◆ Document extract
start
ORIGINAL STONE CAIRN AT THE MOUNTAIN
MEADOWS MASSACRE SITE

Erected 20 May 1859
From the
Special Report On The Mountain Meadow
Massacre, by Brevet
Major J. H. Carleton,
May
25, 1859"
"On the
20th instant, I took a wagon and a party of men and made a thorough search
for others amongst the sage bushes for at least a mile back from the road
that leads to Hamblin's house. Hamblin, himself, shewed Sergeant Fritz, of
my party, a spot on the right hand side of the road where he had partially
covered up a great many of the bones. These were collected, and a large
number of others on the left hand side of the road, up the slope of the
hill, and in the ravines and among the bushes. I gathered many of the
disjointed bones of thirty-four persons. The number could easily be told
by the number of pairs of shoulderblades, and by lower jaws, skulls, and
parts of skulls, etc., etc.
end
Condense the paragraph of the Mountain Meadows report extract that begins "On the 20th instant" into a short bulleted list of its main facts.

◆ Supplied information
start
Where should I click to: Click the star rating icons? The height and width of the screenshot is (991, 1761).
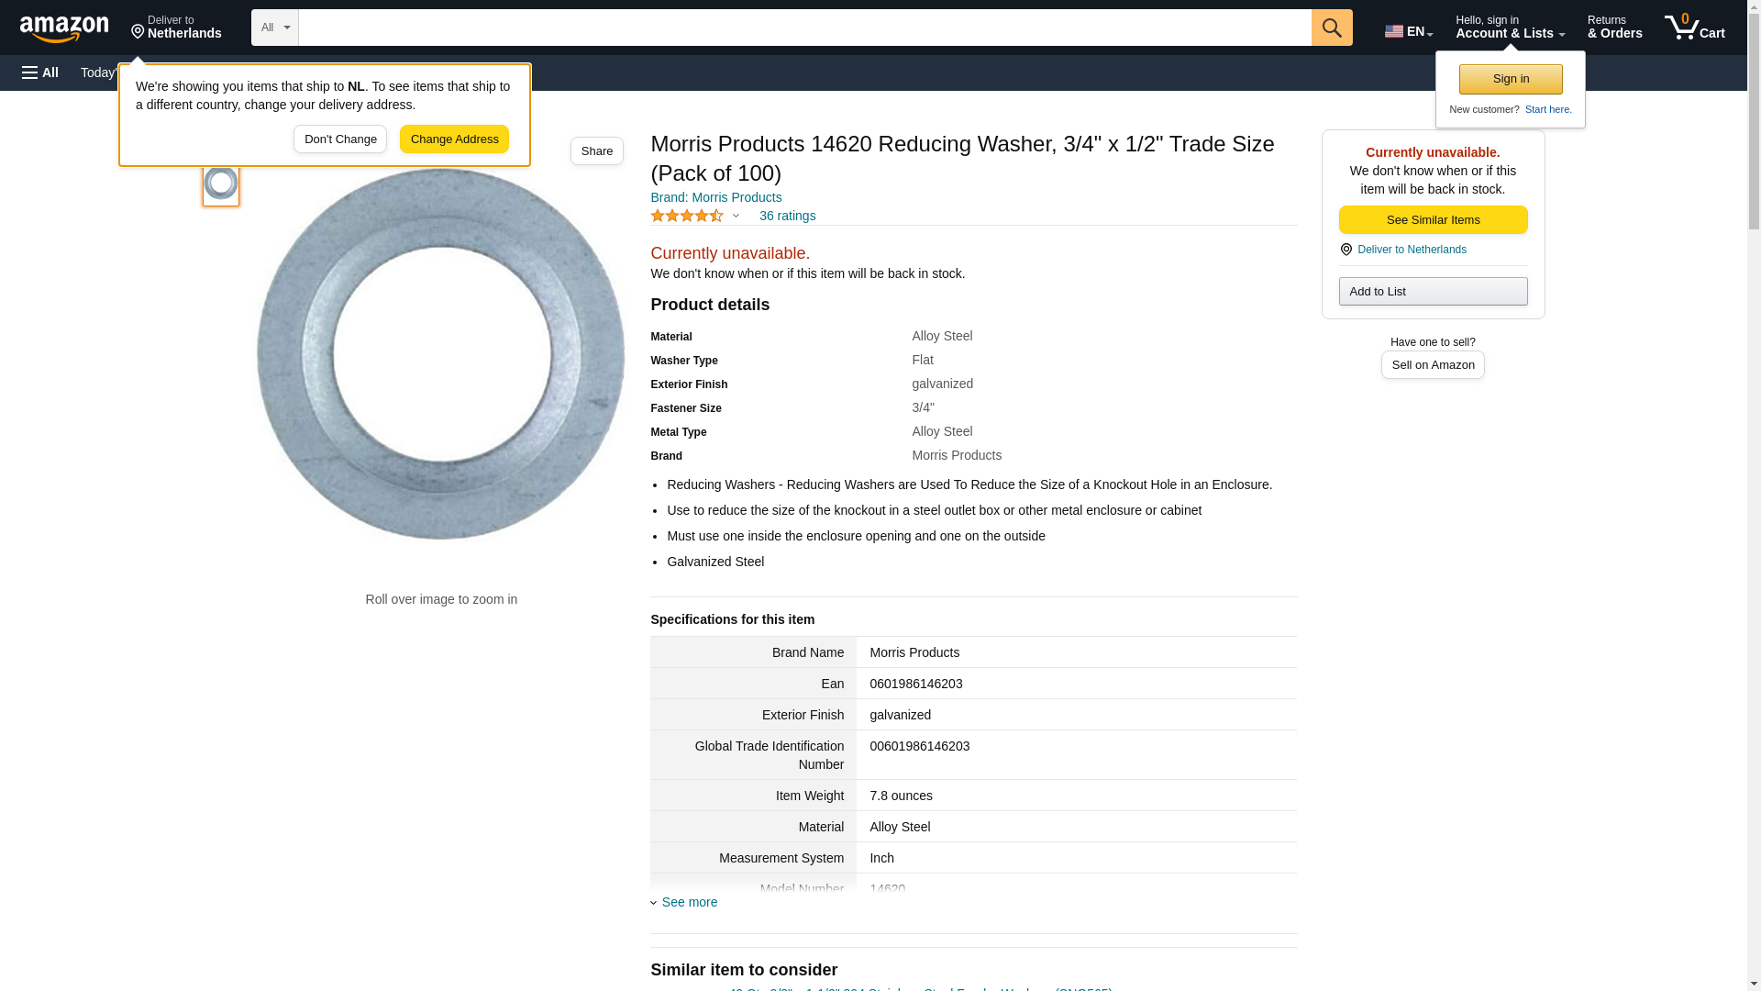tap(686, 216)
end
◆ Result of this task
- On the 20th, the writer took a wagon and a party of men and searched the sage bushes for at least a mile back from the road to Hamblin's house.
- Hamblin showed Sergeant Fritz a spot on the right side of the road where he had partly covered many bones.
- Those bones were collected, along with many others on the left side of the road, up the hill slope, in the ravines, and among the bushes.
- The remains of thirty-four persons were gathered, counted by pairs of shoulder blades, lower jaws, skulls, and parts of skulls.